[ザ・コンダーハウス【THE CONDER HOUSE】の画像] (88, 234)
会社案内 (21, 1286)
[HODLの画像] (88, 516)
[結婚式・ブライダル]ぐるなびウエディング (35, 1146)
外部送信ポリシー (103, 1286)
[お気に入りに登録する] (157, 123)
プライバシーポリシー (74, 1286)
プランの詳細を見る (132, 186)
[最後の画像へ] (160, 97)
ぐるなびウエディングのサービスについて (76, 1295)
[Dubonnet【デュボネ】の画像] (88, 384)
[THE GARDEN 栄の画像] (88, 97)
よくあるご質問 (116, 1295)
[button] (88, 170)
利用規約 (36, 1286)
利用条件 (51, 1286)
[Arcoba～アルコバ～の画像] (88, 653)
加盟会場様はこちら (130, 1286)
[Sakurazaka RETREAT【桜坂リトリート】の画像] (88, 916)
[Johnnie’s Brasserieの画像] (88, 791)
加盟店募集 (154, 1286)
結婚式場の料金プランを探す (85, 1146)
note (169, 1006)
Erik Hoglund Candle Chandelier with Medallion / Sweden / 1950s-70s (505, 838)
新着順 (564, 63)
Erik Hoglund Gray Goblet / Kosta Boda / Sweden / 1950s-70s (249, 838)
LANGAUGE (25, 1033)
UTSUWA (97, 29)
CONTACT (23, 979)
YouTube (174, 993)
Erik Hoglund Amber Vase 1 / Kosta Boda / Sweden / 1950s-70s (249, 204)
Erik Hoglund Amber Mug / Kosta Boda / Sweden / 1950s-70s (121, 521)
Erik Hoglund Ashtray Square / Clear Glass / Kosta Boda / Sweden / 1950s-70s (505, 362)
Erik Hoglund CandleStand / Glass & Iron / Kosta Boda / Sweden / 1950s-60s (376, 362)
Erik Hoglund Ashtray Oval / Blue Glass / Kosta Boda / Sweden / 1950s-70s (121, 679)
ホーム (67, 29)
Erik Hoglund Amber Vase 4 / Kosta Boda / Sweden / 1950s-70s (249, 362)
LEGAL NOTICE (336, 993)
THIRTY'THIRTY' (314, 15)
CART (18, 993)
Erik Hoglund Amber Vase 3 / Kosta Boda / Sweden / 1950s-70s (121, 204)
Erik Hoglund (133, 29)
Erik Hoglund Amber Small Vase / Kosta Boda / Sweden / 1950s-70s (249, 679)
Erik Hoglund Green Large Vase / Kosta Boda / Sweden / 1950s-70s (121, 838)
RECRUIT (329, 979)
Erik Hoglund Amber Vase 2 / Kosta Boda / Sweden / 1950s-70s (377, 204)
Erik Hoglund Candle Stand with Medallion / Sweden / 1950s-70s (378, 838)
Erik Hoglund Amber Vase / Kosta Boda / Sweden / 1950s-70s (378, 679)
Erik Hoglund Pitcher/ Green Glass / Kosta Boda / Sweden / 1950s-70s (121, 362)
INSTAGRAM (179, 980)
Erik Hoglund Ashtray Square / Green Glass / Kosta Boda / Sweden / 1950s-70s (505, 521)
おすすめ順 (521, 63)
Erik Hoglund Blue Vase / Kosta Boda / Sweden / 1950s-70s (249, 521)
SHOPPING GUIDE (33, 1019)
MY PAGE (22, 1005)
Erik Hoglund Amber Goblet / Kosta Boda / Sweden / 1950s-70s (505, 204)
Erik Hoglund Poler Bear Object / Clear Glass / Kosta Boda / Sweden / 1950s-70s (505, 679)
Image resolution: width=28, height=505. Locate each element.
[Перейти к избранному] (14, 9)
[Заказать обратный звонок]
◆ ◆ ◆
§ **Objective**
Output every line of the data above verbatim, in the same order.

§ **Problem solution**
[ザ・コンダーハウス【THE CONDER HOUSE】の画像] (88, 234)
会社案内 (21, 1286)
[HODLの画像] (88, 516)
[結婚式・ブライダル]ぐるなびウエディング (35, 1146)
外部送信ポリシー (103, 1286)
[お気に入りに登録する] (157, 123)
プライバシーポリシー (74, 1286)
プランの詳細を見る (132, 186)
[最後の画像へ] (160, 97)
ぐるなびウエディングのサービスについて (76, 1295)
[Dubonnet【デュボネ】の画像] (88, 384)
[THE GARDEN 栄の画像] (88, 97)
よくあるご質問 (116, 1295)
[button] (88, 170)
利用規約 (36, 1286)
利用条件 (51, 1286)
[Arcoba～アルコバ～の画像] (88, 653)
加盟会場様はこちら (130, 1286)
[Sakurazaka RETREAT【桜坂リトリート】の画像] (88, 916)
[Johnnie’s Brasserieの画像] (88, 791)
加盟店募集 (154, 1286)
結婚式場の料金プランを探す (85, 1146)
note (169, 1006)
Erik Hoglund Candle Chandelier with Medallion / Sweden / 1950s-70s (505, 838)
新着順 (564, 63)
Erik Hoglund Gray Goblet / Kosta Boda / Sweden / 1950s-70s (249, 838)
LANGAUGE (25, 1033)
UTSUWA (97, 29)
CONTACT (23, 979)
YouTube (174, 993)
Erik Hoglund Amber Vase 1 / Kosta Boda / Sweden / 1950s-70s (249, 204)
Erik Hoglund Amber Mug / Kosta Boda / Sweden / 1950s-70s (121, 521)
Erik Hoglund Ashtray Square / Clear Glass / Kosta Boda / Sweden / 1950s-70s (505, 362)
Erik Hoglund CandleStand / Glass & Iron / Kosta Boda / Sweden / 1950s-60s (376, 362)
Erik Hoglund Ashtray Oval / Blue Glass / Kosta Boda / Sweden / 1950s-70s (121, 679)
ホーム (67, 29)
Erik Hoglund Amber Vase 4 / Kosta Boda / Sweden / 1950s-70s (249, 362)
LEGAL NOTICE (336, 993)
THIRTY'THIRTY' (314, 15)
CART (18, 993)
Erik Hoglund Amber Vase 3 / Kosta Boda / Sweden / 1950s-70s (121, 204)
Erik Hoglund (133, 29)
Erik Hoglund Amber Small Vase / Kosta Boda / Sweden / 1950s-70s (249, 679)
Erik Hoglund Green Large Vase / Kosta Boda / Sweden / 1950s-70s (121, 838)
RECRUIT (329, 979)
Erik Hoglund Amber Vase 2 / Kosta Boda / Sweden / 1950s-70s (377, 204)
Erik Hoglund Candle Stand with Medallion / Sweden / 1950s-70s (378, 838)
Erik Hoglund Amber Vase / Kosta Boda / Sweden / 1950s-70s (378, 679)
Erik Hoglund Pitcher/ Green Glass / Kosta Boda / Sweden / 1950s-70s (121, 362)
INSTAGRAM (179, 980)
Erik Hoglund Ashtray Square / Green Glass / Kosta Boda / Sweden / 1950s-70s (505, 521)
おすすめ順 (521, 63)
Erik Hoglund Blue Vase / Kosta Boda / Sweden / 1950s-70s (249, 521)
SHOPPING GUIDE (33, 1019)
MY PAGE (22, 1005)
Erik Hoglund Amber Goblet / Kosta Boda / Sweden / 1950s-70s (505, 204)
Erik Hoglund Poler Bear Object / Clear Glass / Kosta Boda / Sweden / 1950s-70s (505, 679)
Image resolution: width=28, height=505. Locate each element.
[Перейти к избранному] (14, 9)
[Заказать обратный звонок]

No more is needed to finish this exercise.